Tuesday, April 28, 2020

Is coronavirus airborne? SARS-CoV-2 detected on air pollution particles

Despite experts saying there was no evidence of coronavirus being airborne, it has been detected on particles of air pollution by scientists looking into whether the disease could be carried this way over long distances, a report in The Guardian said. Until now, the virus was believed not to be able to survive in the air. As such, there was little risk of people getting infected through the air.

So far, the World Health Organisation has maintained that coronavirus spreads primarily through droplets generated when an infected person coughs or sneezes, or through droplets of saliva or discharge from the nose.


For the preliminary study, the Italian scientists collected air pollution samples at one urban and one industrial site in Bergamo province and identified a gene highly specific to Covid-19 in multiple samples.


Leonardo Setti at the University of Bologna in Italy, who led the work, said it was important to investigate if the virus could be carried more widely by air pollution.

Setti’s team analysed that higher rates of infection in parts of northern Italy before the lockdown was imposed might be due to higher levels of particle pollution in the region.


Earlier too, studies have shown that air pollution particles harbour microbes and pollution is likely to have carried the viruses causing bird flu, measles and foot-and-mouth disease over considerable distances.

While large coronavirus-laden droplets from infected people’s coughs and sneezes fall to the ground within a metre or two, smaller droplets, less than 5 microns, can remain in the air for minutes to hours and travel further.

However, experts are not sure whether these tiny droplets can cause coronavirus even though the fact that it does survive in the air, even for a short time, could force scientists and health officials to reassess the risk to people, especially to health workers who spend a lot of time near an infected person.

Scientists, affiliated to different laboratories in universities in the United States, found in their experiments that the SARS-CoV-2 virus could survive in air for about three hours, although its ability to infect was severely weakened during this time.

“It is perhaps not surprising that while suspended in air, the small droplets could combine with background urban particles and be carried around,” The Guardian quoted Professor Jonathan Reid at Bristol University as saying.

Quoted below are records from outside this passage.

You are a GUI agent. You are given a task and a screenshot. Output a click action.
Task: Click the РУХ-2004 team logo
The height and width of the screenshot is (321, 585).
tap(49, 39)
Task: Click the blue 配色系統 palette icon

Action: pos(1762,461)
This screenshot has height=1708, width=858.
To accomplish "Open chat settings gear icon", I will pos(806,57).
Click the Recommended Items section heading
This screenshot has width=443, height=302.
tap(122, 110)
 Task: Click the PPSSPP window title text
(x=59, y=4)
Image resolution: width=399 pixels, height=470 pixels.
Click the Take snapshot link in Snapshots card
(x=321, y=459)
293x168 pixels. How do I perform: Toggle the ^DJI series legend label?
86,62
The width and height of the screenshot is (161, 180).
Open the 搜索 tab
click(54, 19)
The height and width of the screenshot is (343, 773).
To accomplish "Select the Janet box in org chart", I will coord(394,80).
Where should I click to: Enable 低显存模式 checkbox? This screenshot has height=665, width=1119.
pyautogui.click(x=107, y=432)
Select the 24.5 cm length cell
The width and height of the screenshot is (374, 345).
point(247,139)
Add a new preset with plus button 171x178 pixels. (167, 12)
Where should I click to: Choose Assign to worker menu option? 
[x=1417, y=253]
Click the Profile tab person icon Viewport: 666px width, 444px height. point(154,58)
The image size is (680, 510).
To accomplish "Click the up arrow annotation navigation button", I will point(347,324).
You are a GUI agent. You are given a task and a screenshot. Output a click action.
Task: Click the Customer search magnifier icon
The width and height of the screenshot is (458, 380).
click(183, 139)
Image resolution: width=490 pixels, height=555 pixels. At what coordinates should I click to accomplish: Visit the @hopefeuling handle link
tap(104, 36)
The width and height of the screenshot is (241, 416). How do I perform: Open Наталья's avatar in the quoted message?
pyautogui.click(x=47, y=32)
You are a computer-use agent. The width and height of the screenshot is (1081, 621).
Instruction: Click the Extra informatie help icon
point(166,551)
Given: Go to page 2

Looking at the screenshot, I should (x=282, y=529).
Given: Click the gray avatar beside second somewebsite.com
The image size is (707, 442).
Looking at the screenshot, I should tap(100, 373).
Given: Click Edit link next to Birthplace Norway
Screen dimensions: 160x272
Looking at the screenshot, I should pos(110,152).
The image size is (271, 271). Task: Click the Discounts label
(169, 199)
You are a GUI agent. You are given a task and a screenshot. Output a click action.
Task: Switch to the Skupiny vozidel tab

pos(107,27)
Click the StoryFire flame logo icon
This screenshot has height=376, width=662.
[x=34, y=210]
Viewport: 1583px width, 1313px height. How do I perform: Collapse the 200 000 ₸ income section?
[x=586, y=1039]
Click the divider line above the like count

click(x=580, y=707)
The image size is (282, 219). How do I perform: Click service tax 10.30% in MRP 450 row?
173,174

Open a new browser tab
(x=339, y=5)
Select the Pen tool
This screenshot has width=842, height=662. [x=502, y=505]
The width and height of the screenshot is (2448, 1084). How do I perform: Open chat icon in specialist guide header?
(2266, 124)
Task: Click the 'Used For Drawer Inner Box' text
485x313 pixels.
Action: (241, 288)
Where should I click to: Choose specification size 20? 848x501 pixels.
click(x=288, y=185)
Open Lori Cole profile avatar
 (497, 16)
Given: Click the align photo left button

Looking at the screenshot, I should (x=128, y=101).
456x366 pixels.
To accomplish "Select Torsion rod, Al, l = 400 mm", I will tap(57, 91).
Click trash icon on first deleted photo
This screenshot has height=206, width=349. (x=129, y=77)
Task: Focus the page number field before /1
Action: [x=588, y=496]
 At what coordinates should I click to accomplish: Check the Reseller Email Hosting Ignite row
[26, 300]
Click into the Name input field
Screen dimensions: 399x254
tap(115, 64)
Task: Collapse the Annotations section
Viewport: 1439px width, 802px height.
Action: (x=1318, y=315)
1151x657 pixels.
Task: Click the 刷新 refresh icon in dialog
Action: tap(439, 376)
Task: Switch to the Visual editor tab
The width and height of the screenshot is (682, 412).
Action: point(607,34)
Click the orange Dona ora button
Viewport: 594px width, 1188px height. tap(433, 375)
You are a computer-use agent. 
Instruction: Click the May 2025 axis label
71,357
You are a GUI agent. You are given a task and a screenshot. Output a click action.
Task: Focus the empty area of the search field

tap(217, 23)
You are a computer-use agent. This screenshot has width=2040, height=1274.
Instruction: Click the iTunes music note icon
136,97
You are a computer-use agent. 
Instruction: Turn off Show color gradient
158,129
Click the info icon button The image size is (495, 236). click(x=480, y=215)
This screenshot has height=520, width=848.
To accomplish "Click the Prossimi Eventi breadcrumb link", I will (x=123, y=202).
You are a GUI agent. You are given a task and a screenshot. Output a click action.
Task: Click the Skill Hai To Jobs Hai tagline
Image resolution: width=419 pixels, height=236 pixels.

Reid said the virus had been detected in tiny droplets collected indoors in China.

Setti said tiny droplets between 0.1 and 1 micron might travel further when coalesced with pollution particles up to 10 microns than on their own. This is because the combined particle is larger and less dense than the droplet.

“The pollution particle is like a micro-airplane and the passengers are the droplets,” The Guardian quoted Setti as saying.